CVE-2024-42246 affects the Linux kernel's network and sunrpc subsystems. The vulnerability was discovered in July 2024 and involves an infinite loop condition in the xstcpsetupsocket function when using a BPF program on kernelconnect(). This issue affects Linux kernel versions from 4.17 up to (excluding) 6.1.100, from 6.2 up to (excluding) 6.6.41, and from 6.7 up to (excluding) 6.9.10 (NVD).

The vulnerability occurs when a BPF program on kernelconnect() returns -EPERM, causing xstcpsetupsocket() to enter an infinite loop. This results in continuous syslog filling and potential kernel freeze. The issue stems from error handling in the network stack where -EPERM propagates up into layers not designed to handle it. The vulnerability has been assigned a CVSS v3.1 base score of 5.5 (MEDIUM) with vector CVSS:3.1/AV:L/AC:L/PR:L/UI:N/S:U/C:N/I:N/A:H and is classified as CWE-835 (Loop with Unreachable Exit Condition) (NVD, Red Hat).

When exploited, this vulnerability can cause the kernel to potentially freeze up and fill the syslog with error messages, leading to a denial of service condition. The impact is primarily on system availability, with no direct effect on confidentiality or integrity (NVD).

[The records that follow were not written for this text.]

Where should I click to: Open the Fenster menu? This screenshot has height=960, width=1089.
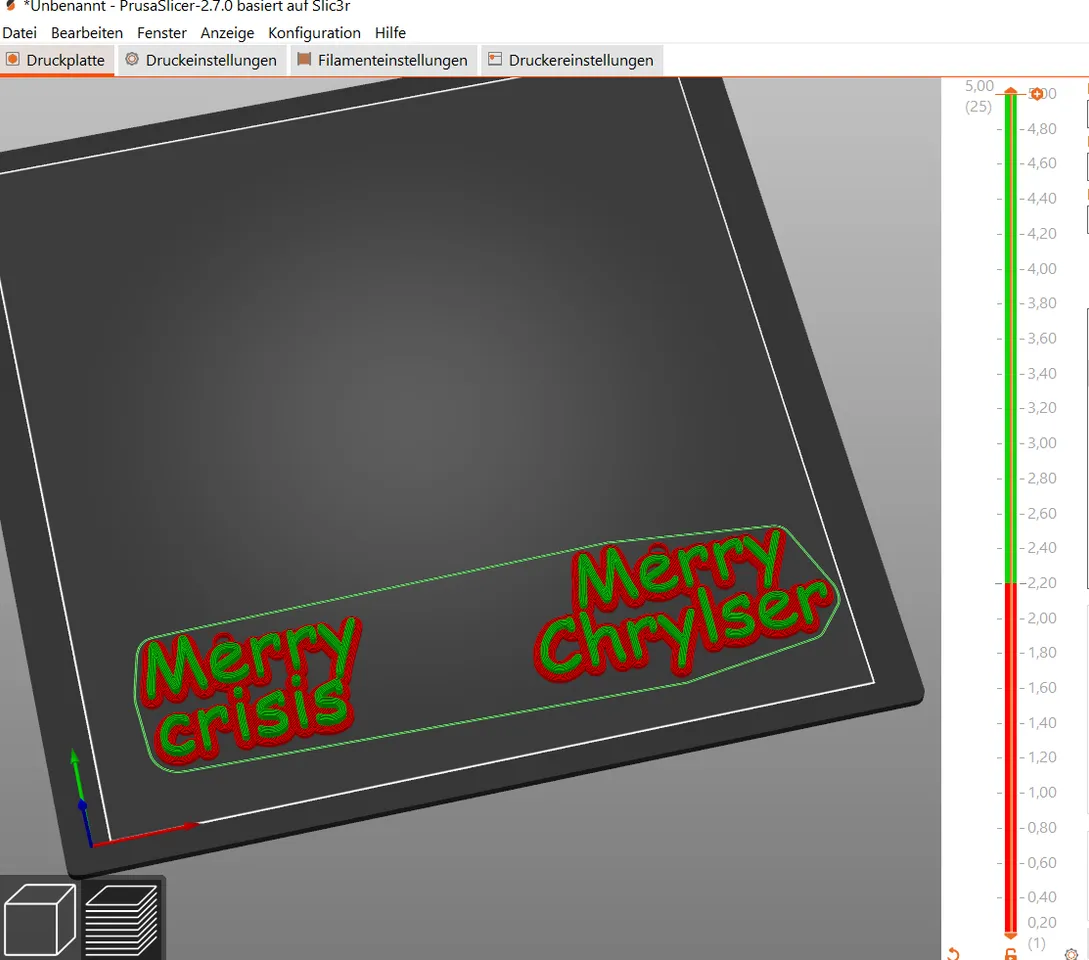pos(162,33)
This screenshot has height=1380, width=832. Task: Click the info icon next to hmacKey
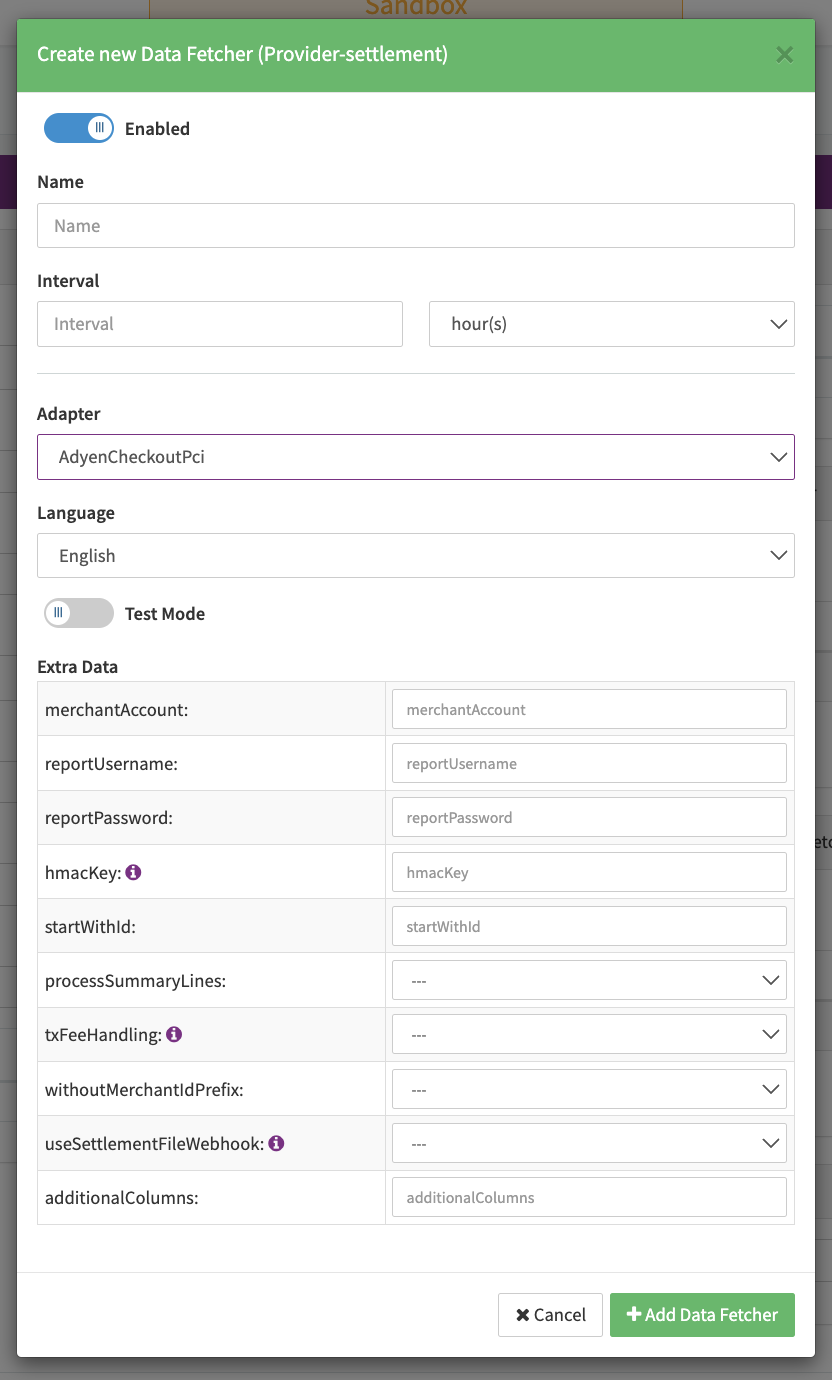133,872
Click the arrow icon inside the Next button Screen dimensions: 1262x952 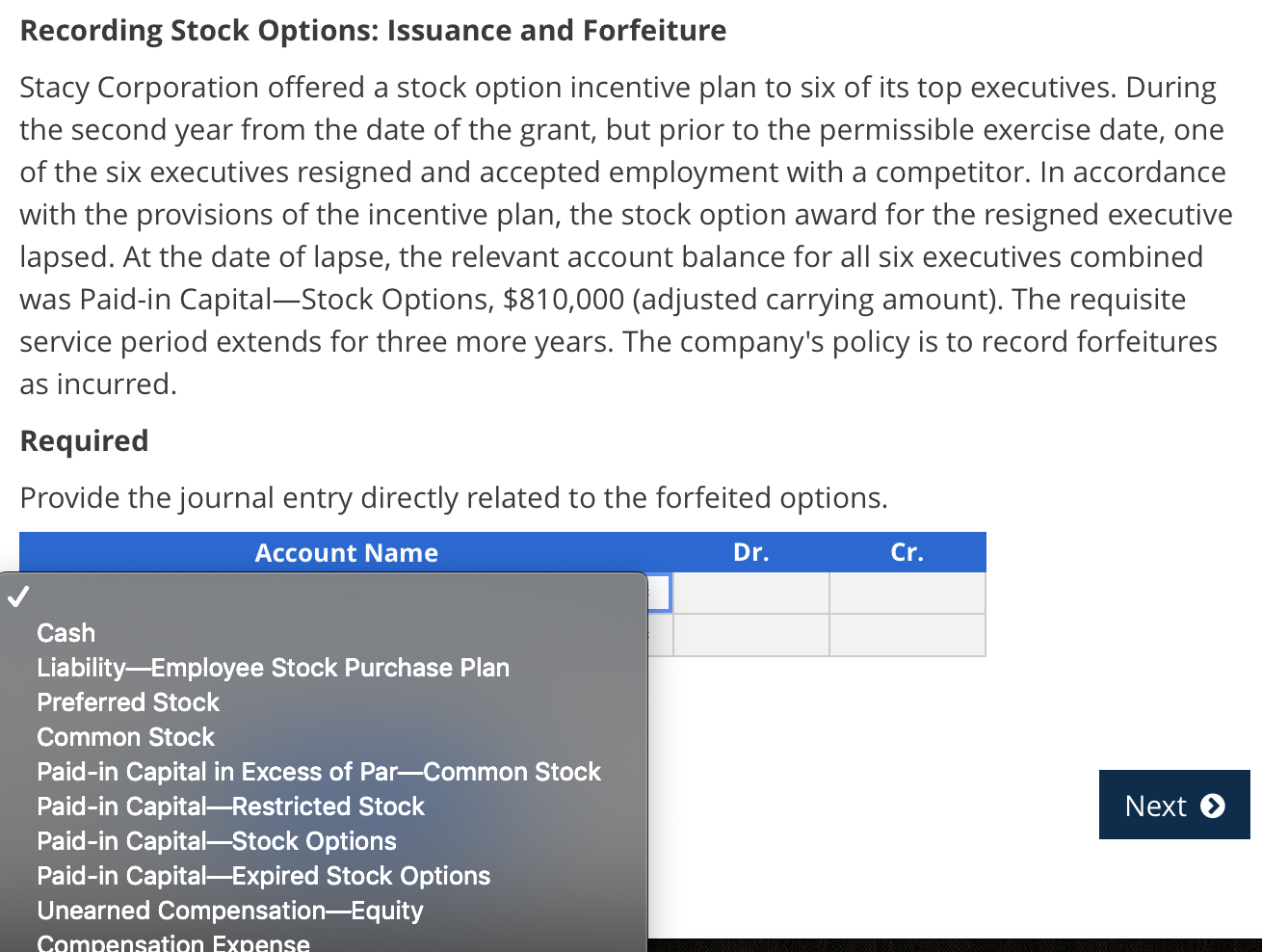pos(1211,806)
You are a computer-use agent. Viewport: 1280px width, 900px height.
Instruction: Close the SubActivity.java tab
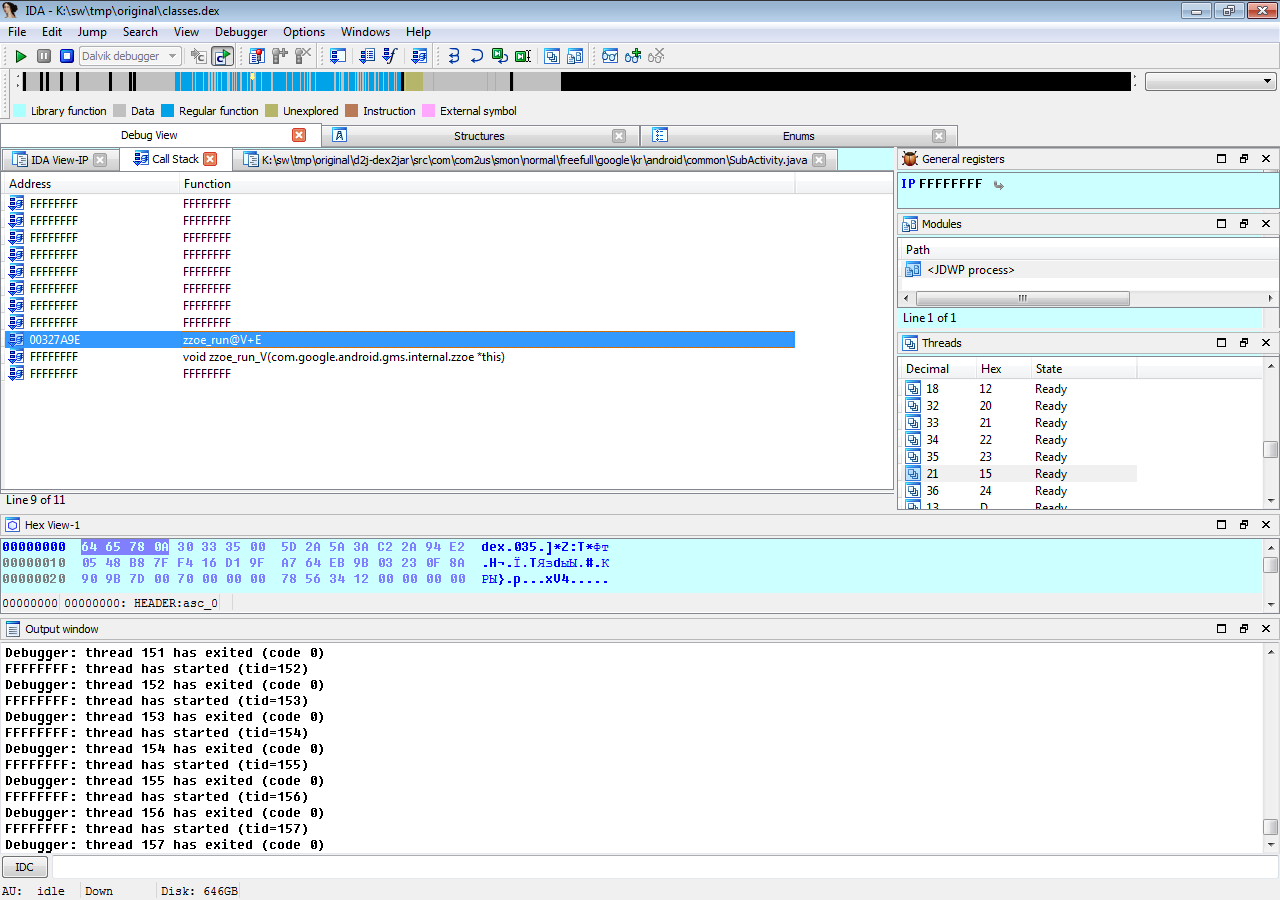point(819,160)
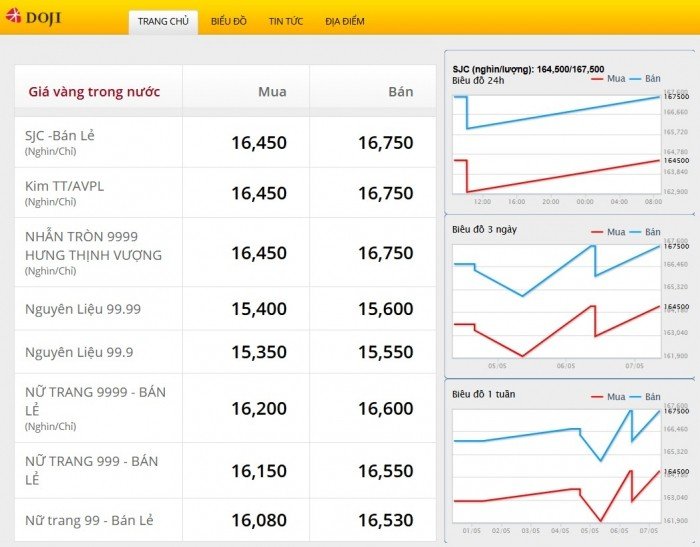This screenshot has height=547, width=700.
Task: Open the TRANG CHỦ tab
Action: pyautogui.click(x=163, y=21)
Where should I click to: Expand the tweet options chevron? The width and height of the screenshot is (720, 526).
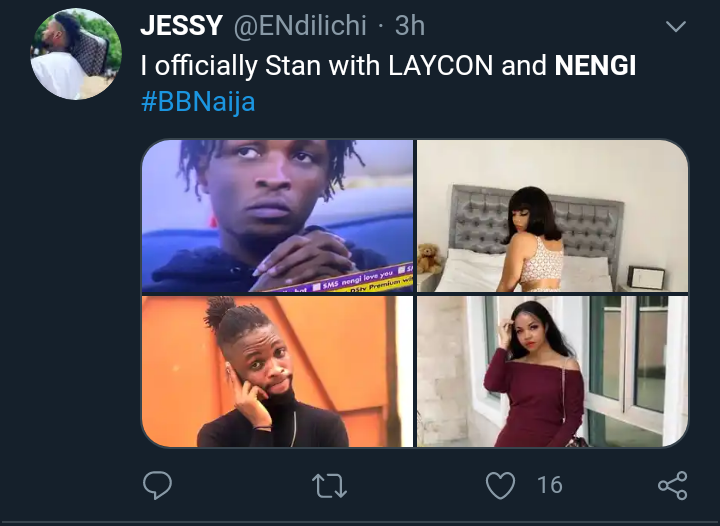point(676,26)
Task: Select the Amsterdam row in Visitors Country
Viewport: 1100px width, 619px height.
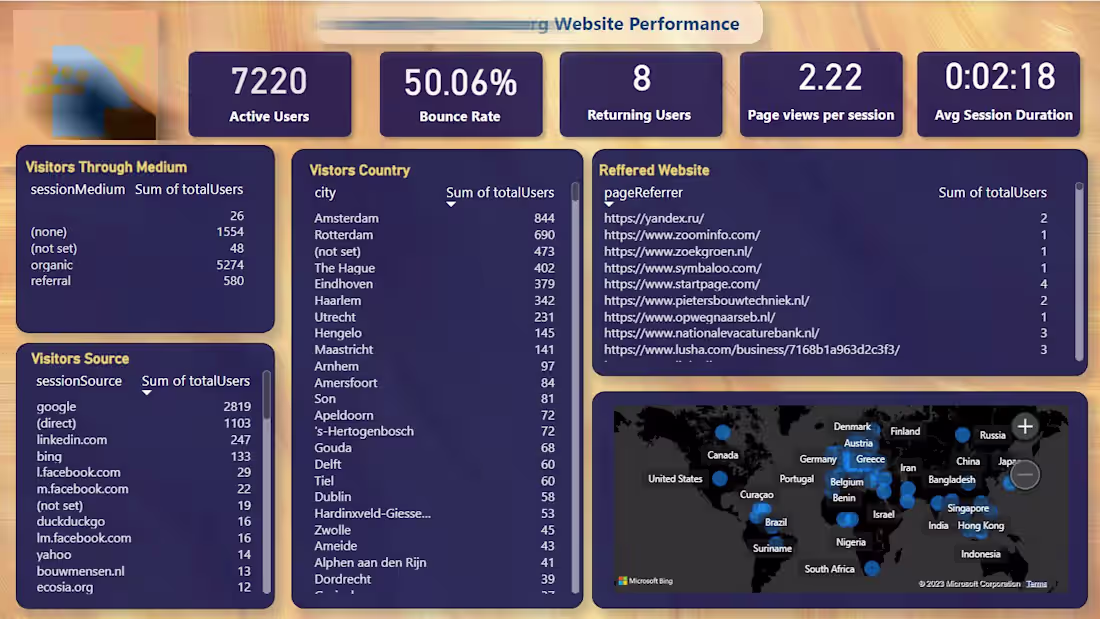Action: 346,218
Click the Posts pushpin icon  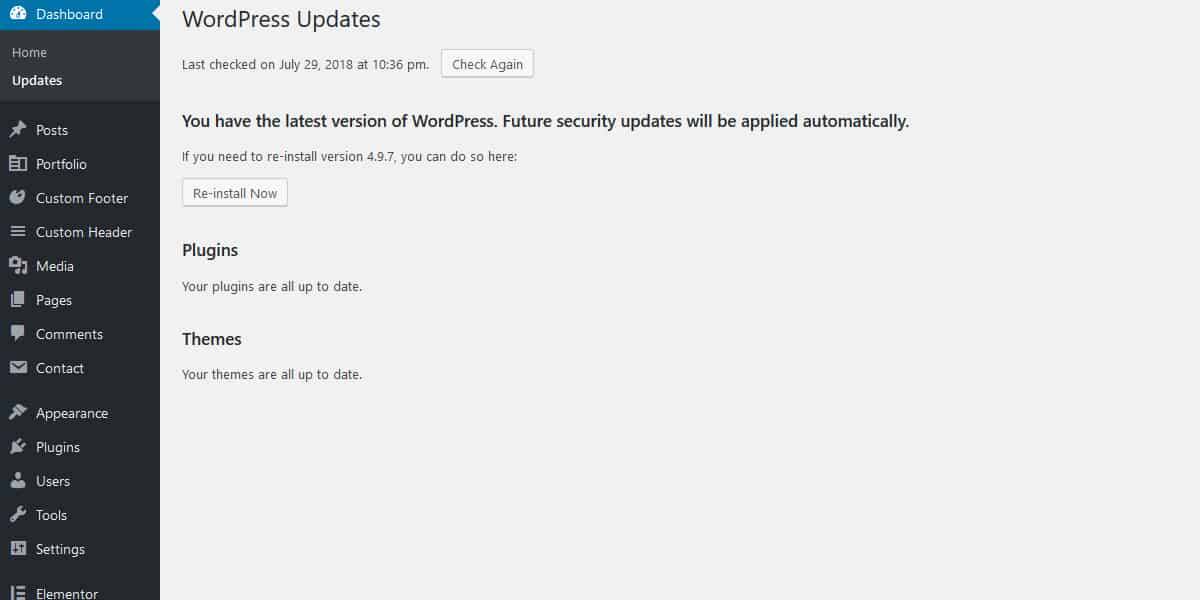pos(18,130)
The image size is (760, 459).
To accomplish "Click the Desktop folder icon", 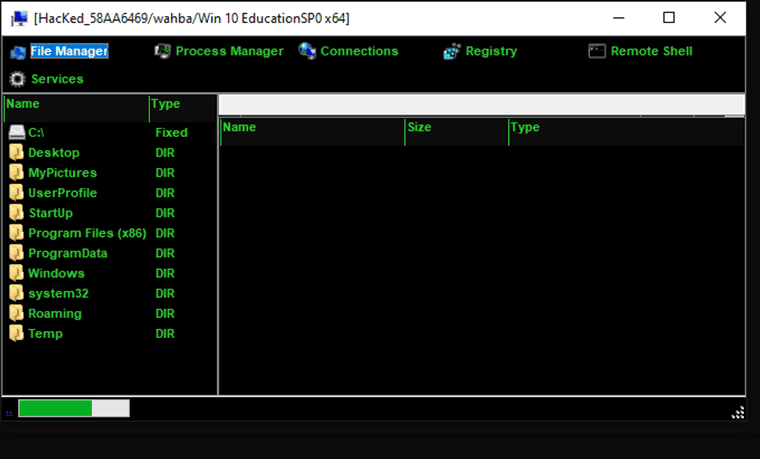I will coord(16,153).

The vulnerability has been patched by remapping the -EPERM error to -ECONNREFUSED, which is an error that upper layers are better equipped to handle. This fix has been implemented in various kernel versions and is being distributed through security updates. Red Hat has released fixes for affected versions in RHEL 8 and 9 through security advisories RHSA-2024:7001, RHSA-2024:7000, RHSA-2024:6997, and RHSA-2024:6744 (Red Hat).